§ Work instruction:
The listing below should be copied in full, word for word.
BEGIN
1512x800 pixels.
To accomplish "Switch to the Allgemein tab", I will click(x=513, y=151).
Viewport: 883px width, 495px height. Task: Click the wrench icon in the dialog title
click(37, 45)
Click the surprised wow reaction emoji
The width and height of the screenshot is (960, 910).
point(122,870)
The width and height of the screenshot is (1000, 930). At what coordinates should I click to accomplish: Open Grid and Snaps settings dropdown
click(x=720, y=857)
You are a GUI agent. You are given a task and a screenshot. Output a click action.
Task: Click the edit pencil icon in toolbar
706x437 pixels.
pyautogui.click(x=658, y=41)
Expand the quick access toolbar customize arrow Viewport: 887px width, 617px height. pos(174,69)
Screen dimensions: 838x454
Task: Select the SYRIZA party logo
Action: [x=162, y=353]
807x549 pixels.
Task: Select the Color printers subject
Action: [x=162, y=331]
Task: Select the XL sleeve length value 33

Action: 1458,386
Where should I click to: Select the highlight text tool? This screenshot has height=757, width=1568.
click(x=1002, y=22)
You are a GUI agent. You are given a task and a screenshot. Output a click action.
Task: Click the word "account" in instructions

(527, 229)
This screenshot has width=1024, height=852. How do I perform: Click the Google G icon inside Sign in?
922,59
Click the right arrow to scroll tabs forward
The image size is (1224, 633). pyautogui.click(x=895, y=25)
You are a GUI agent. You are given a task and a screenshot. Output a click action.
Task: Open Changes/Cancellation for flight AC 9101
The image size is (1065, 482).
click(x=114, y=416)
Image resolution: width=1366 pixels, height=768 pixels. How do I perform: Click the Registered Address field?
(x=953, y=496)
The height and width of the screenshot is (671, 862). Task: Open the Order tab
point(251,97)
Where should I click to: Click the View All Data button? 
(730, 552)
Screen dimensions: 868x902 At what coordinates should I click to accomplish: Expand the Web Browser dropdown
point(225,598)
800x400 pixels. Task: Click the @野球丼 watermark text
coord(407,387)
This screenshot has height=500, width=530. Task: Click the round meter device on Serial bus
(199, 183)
END
§ Result for this exercise:
1512x800 pixels.
To accomplish "Switch to the Allgemein tab", I will click(x=513, y=151).
Viewport: 883px width, 495px height. Task: Click the wrench icon in the dialog title
click(37, 45)
Click the surprised wow reaction emoji
The width and height of the screenshot is (960, 910).
point(122,870)
The width and height of the screenshot is (1000, 930). At what coordinates should I click to accomplish: Open Grid and Snaps settings dropdown
click(x=720, y=857)
You are a GUI agent. You are given a task and a screenshot. Output a click action.
Task: Click the edit pencil icon in toolbar
706x437 pixels.
pyautogui.click(x=658, y=41)
Expand the quick access toolbar customize arrow Viewport: 887px width, 617px height. pos(174,69)
Screen dimensions: 838x454
Task: Select the SYRIZA party logo
Action: [x=162, y=353]
807x549 pixels.
Task: Select the Color printers subject
Action: [x=162, y=331]
Task: Select the XL sleeve length value 33

Action: 1458,386
Where should I click to: Select the highlight text tool? This screenshot has height=757, width=1568.
click(x=1002, y=22)
You are a GUI agent. You are given a task and a screenshot. Output a click action.
Task: Click the word "account" in instructions

(527, 229)
This screenshot has width=1024, height=852. How do I perform: Click the Google G icon inside Sign in?
922,59
Click the right arrow to scroll tabs forward
The image size is (1224, 633). pyautogui.click(x=895, y=25)
You are a GUI agent. You are given a task and a screenshot. Output a click action.
Task: Open Changes/Cancellation for flight AC 9101
The image size is (1065, 482).
click(x=114, y=416)
Image resolution: width=1366 pixels, height=768 pixels. How do I perform: Click the Registered Address field?
(x=953, y=496)
The height and width of the screenshot is (671, 862). Task: Open the Order tab
point(251,97)
Where should I click to: Click the View All Data button? 
(730, 552)
Screen dimensions: 868x902 At what coordinates should I click to accomplish: Expand the Web Browser dropdown
point(225,598)
800x400 pixels. Task: Click the @野球丼 watermark text
coord(407,387)
This screenshot has height=500, width=530. Task: Click the round meter device on Serial bus
(199, 183)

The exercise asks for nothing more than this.